How Saskatchewan's roller-coaster winter compared to other years

This winter was supposed to be closer to a typical Saskatchewan winter — key phrase is "supposed to."

Forecasts were calling for normal precipitation amounts and slightly cooler than normal temperatures, following the 2015-16 non-winter. 

But by October, it looked like we were in for a rough one, with snow right out of the gate. By Oct. 6, up to 40 centimetres of snow fell in Saskatchewan's southwest, with close to 20 centimetres in Saskatoon. The snow toppled trees and made a mess of the roads throughout the province.

Though the snow did melt away, the precipitation kept on coming. By the end of the month, Regina and Saskatoon saw over twice their normal precipitation amounts, making it the third wettest October on record in the Queen City. Temperatures for October also came in a couple of degrees below seasonal.

As we turned the calendar to November, the weather took a sharp U-turn. Temperatures soared into the 20s early in the month, and in Regina, 24 of the 30 days jumped above the freezing mark. The average daily temperatures for the entire month averaged around 2 C in Regina, making it the hottest November ever recorded.

Saskatoon saw its second hottest November on record, with an average temperatures just below 2 C.

Just when we thought we could get used to another balmy winter, Mother Nature threw a curveball. Temperatures plummeted towards –30 C by mid-December, with extreme wind chills into the –40-degree range in most areas.

The snow also would not let up, with 52 centimetres falling in Estevan, Sask., making it the snowiest December in 100 years. 

Northeast Saskatchewan saw the brunt of the snow, with around 215 centimetres falling in Collins Bay.

The cold stretched into the new year, with four days below –30 C in the first half of the month in Regina.

But the heat made a comeback for the end of January. Regina and Saskatoon each saw eight days above the freezing mark towards the end of the month, when on average those cities would see just over four days. 

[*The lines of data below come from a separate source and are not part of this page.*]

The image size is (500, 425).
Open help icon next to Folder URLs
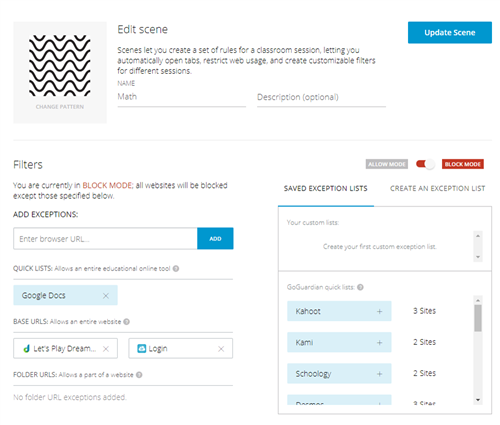click(139, 375)
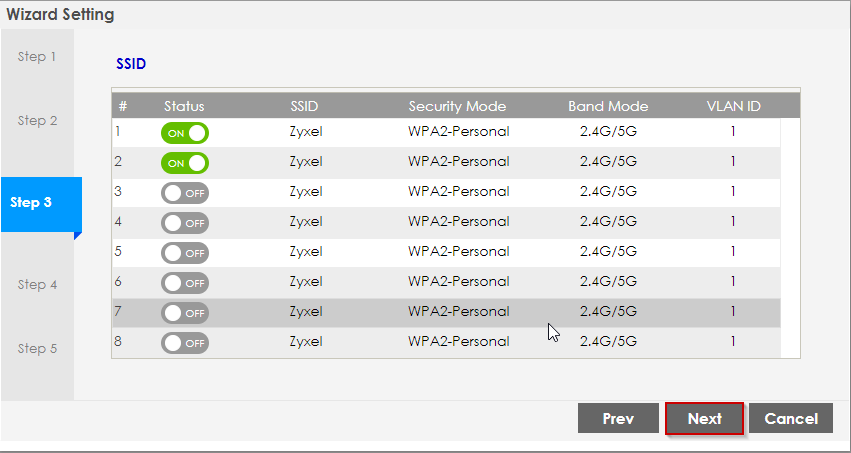
Task: Go to Step 1 of wizard
Action: (x=37, y=57)
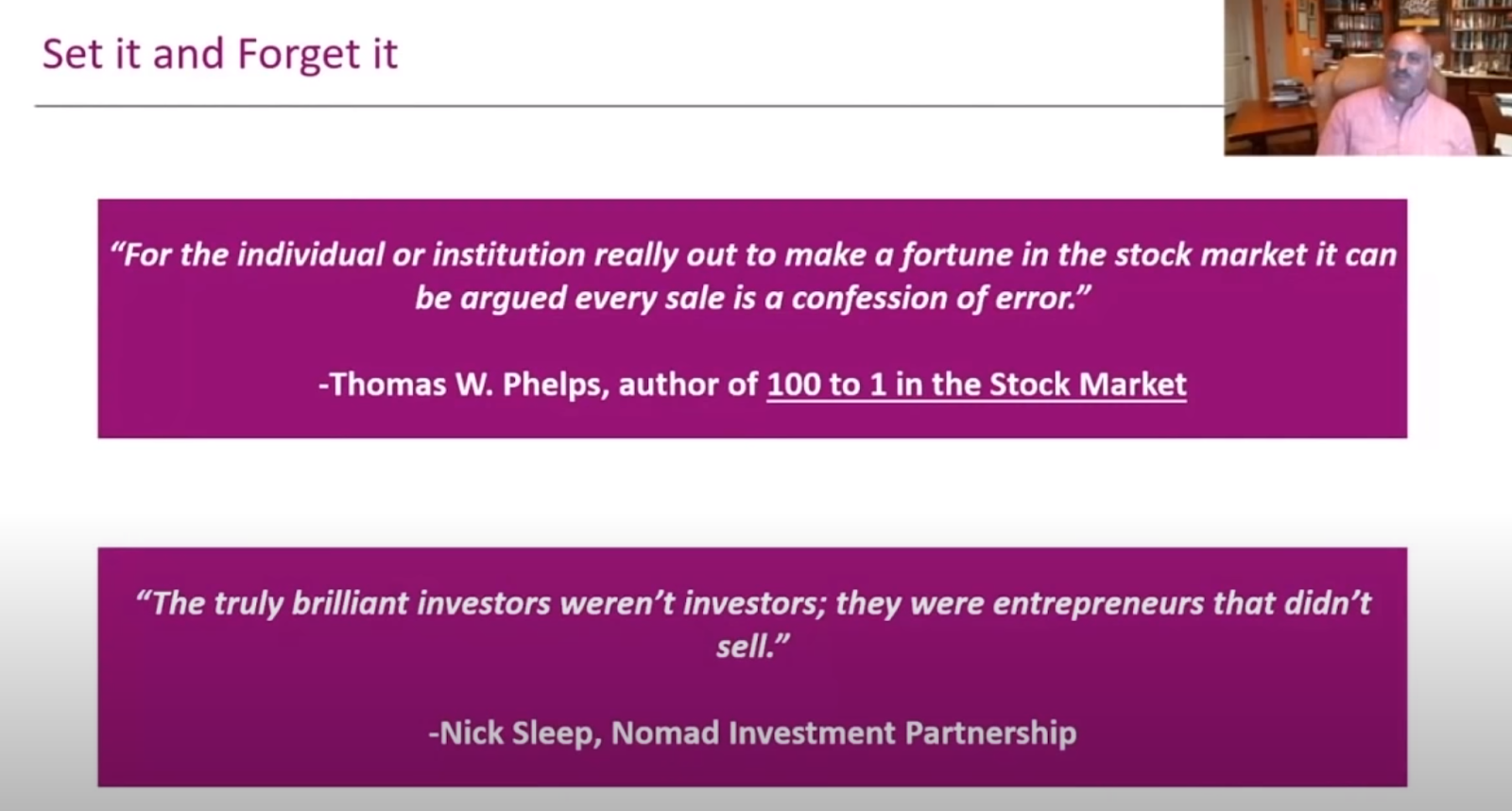Image resolution: width=1512 pixels, height=811 pixels.
Task: Click the speaker's face in the webcam feed
Action: [x=1408, y=55]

February saw some chilly days early on but the warm weather continued to dominate through most of the month, with temperatures averaging three degrees above normal. 

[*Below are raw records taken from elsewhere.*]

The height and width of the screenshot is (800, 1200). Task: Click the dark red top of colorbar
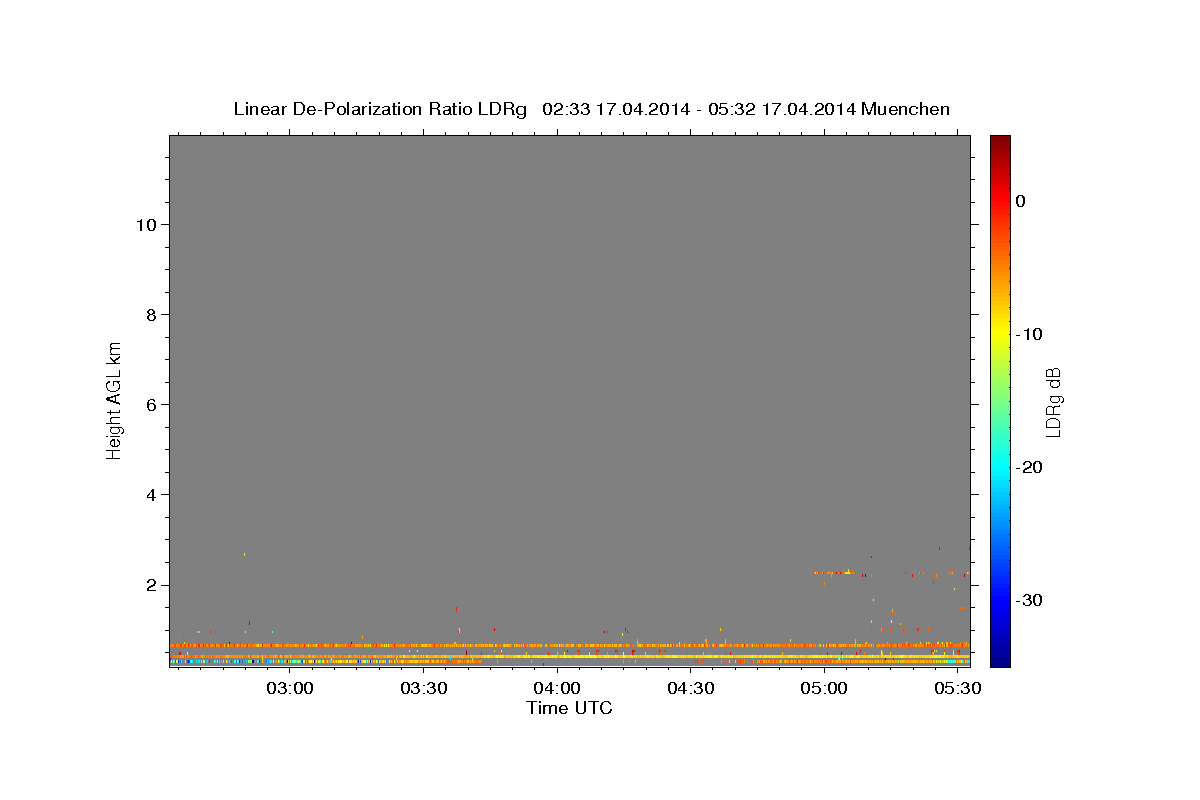(x=1000, y=141)
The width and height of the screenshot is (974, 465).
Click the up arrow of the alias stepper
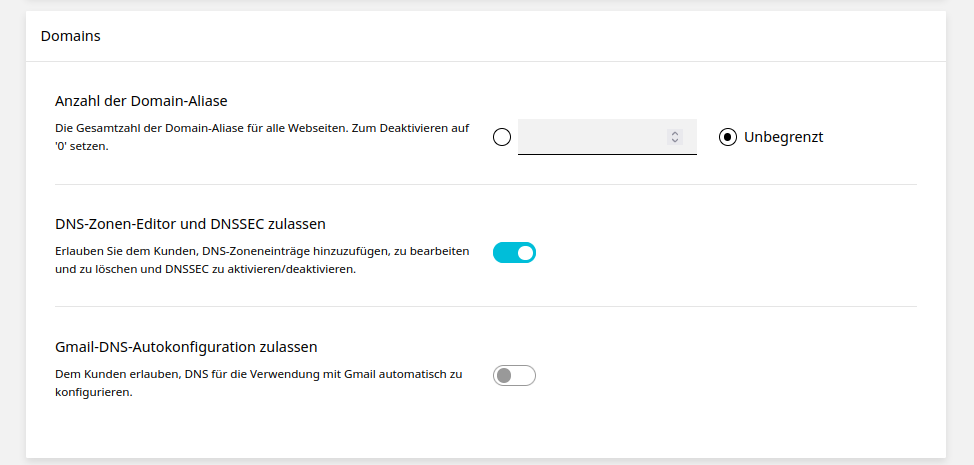[675, 133]
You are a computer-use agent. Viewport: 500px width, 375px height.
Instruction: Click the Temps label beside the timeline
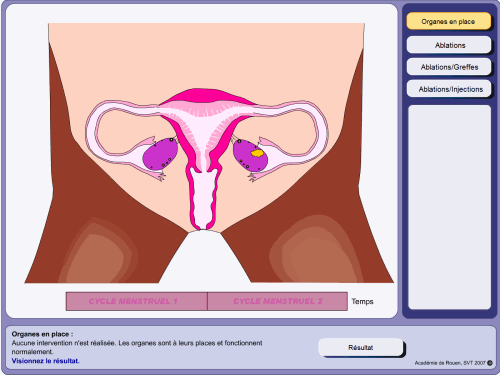click(x=362, y=301)
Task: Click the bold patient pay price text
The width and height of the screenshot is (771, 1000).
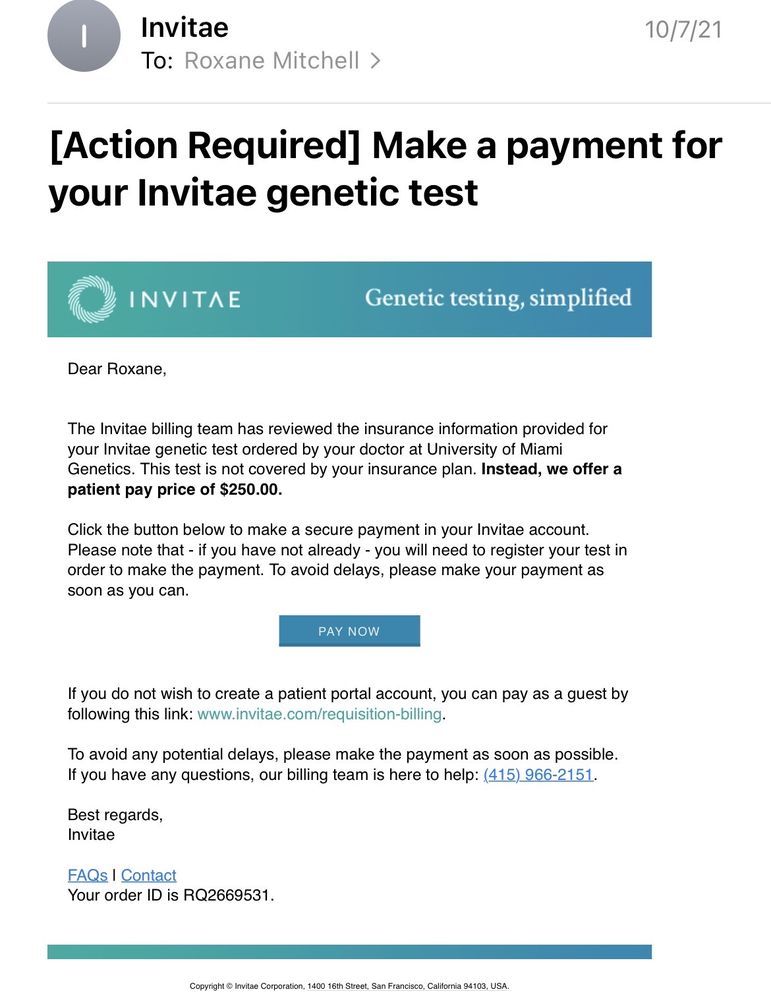Action: 175,489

March came in like a lamb, and it really did feel like winter was over — that is, until we got to the blizzard on March 6. A strong Colorado Low swept through Saskatchewan, bringing heavy snow to the southeast and damaging winds.

By March 7, wind gusts peaked close to 100 km/h in the southeast, grounding flights and closing highways. Widespread whiteout conditions swept through with all of that fresh snow.

In total, Estevan went 32 hours with visibility under 400 metres before the blizzard let up on March 8.

In the end, this winter was considered warmer than climate normals for most areas and a little more sporadic in terms of snowfall. But this winter's averages were the product of the extreme changes in our day-to-day and month-to-month weather.

What will the rest of the spring hold for Saskatchewan? So far, seasonal forecasts are pointing towards above normal temperatures and close to normal levels of precipitation from now until June.

But if this past winter is any indication, anything can happen when it comes to our prairie weather.